# Working with Galv data

This notebook demonstrates how to work with Galv data in Python.
It closely follows the code example found on the Files page of the Galv app.

Before we can get our hands on data, we need to know where the API is (`host`), who to tell the API we are (`token`), and what data we want (`dataset_ids`).
If you're using the public Galv instance at https://galv-backend-dev.fly.dev, you can leave `host` as it is.

You can get a token by going to the Galv app, clicking on your name in the top right, and selecting "API token" from the dropdown.
Then select 'create a new token' and copy the token that is generated.
Remember to give your token a sensible expiry date, so you don't stop being authorised to access the data before you're done with it.

In [None]:
host = "https://galv-backend-dev.fly.dev"
token = input("Provide your API token")
dataset_ids = [input("Provide the dataset ID")]

## Download data

First we need some boilerplate code to cover configuration and importing the necessary libraries.

In [None]:
import requests
import duckdb
import tempfile
import os
import json

# Configuration
headers = {
    "Authorization": f"Bearer {token}",
    "accept": "application/json"
}
verbose = True
dataset_metadata = {}
parquets = {}


def vprintln(message):
    if verbose:
        print(message)


Then we can define our `get_dataset` function. 
This function will download the metadata for a dataset and then download the parquet partitions for that dataset.

In [None]:
def get_dataset(id):
    vprintln(f"Downloading dataset {id}")

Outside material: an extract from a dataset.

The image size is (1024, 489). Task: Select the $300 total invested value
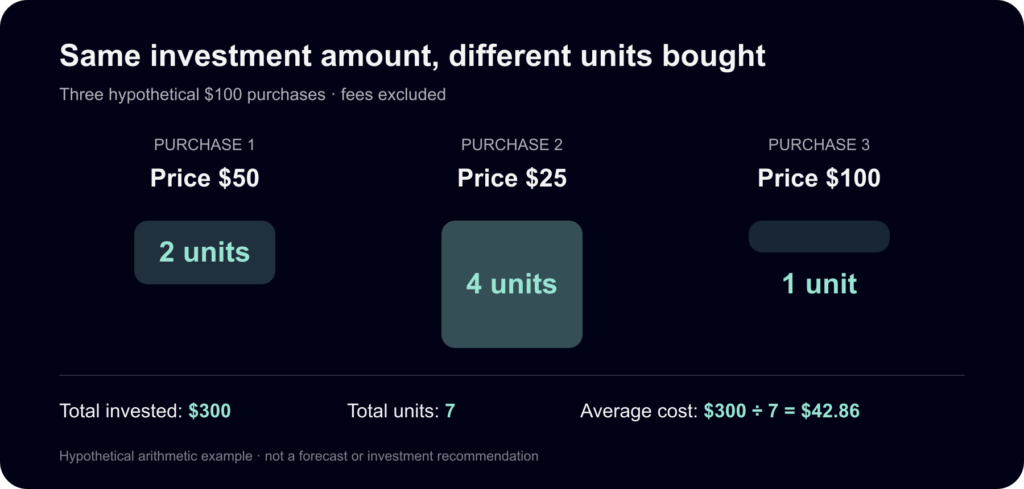point(210,411)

    response = requests.get(f"{host}/files/{id}/", headers=headers)
    if response.status_code != 200:
        print(f"Error fetching dataset {id}: {response.status_code}")
        return

    try:
        body = response.json()
    except json.JSONDecodeError:
        print(f"Error parsing JSON for dataset {id}")
        return

    dataset_metadata[id] = body
    parquet_partitions = dataset_metadata[id]["parquet_partitions"]
    len_partitions = len(parquet_partitions)
    vprintln(f"Downloading {len_partitions} parquet partitions for dataset {id}")

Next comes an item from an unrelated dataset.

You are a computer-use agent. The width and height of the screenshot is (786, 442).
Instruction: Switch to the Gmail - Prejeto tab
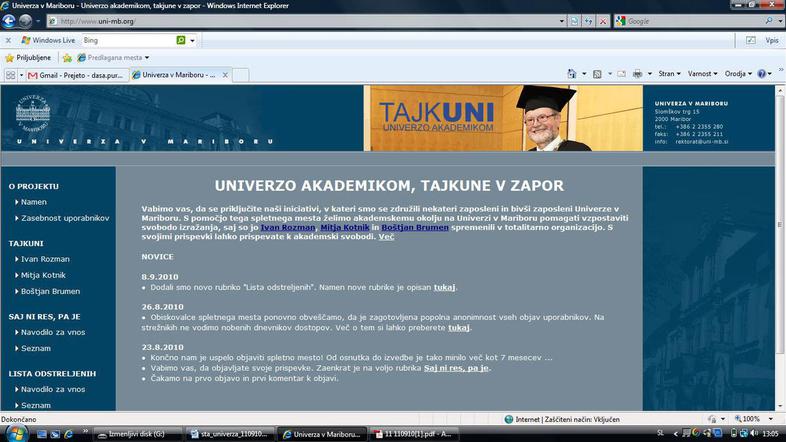[x=77, y=75]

    dataset_dir = tempfile.mkdtemp(prefix=f"py_{id}")

    for i, pp in enumerate(parquet_partitions):
        vprintln(f"Downloading partition {i + 1} from {pp}")
        partition_response = requests.get(pp, headers=headers)
        if partition_response.status_code != 200:
            print(f"Error fetching parquet partition {i + 1} for dataset {id}: {partition_response.status_code}")
            continue

        try:
            parquet_info = partition_response.json()
        except json.JSONDecodeError:
            print(f"Error parsing JSON for dataset {id} parquet partition {i + 1}")
            continue

        pq_file = parquet_info["parquet_file"]
        vprintln(f"Downloading .parquet from {pq_file}")
        path = os.path.join(dataset_dir, f"{i + 1}.parquet")

        download_response = requests.get(pq_file, headers=headers)
        if download_response.status_code == 200:
            with open(path, 'wb') as f:
                f.write(download_response.content)
            vprintln(f"Partition {i + 1} downloaded successfully")
        else:
            print(f"Error downloading .parquet file from {pq_file}: {download_response.status_code}")

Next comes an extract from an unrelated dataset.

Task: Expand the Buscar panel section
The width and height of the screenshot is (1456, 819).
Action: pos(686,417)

    # Add parquet from directory
    parquets[id] = duckdb.read_parquet(f"{dataset_dir}/*.parquet")
    vprintln("Completed.")




And finally we can actually use our download function to get the data.

In [None]:
for id in dataset_ids:
    get_dataset(id)
    vprintln(f"Completed dataset {id}")

vprintln("All datasets complete.")

## Working with the data

Most data-oriented tasks are covered in other notebooks, so here we just take a quick look at our data.

In [None]:
# Load a dataset as a DataFrame
df = parquets[dataset_ids[0]].read().to_pandas()
df

In [None]:
from IPython.display import JSON
JSON(dataset_metadata[dataset_ids[0]], metadata={}, expanded=True, root='test')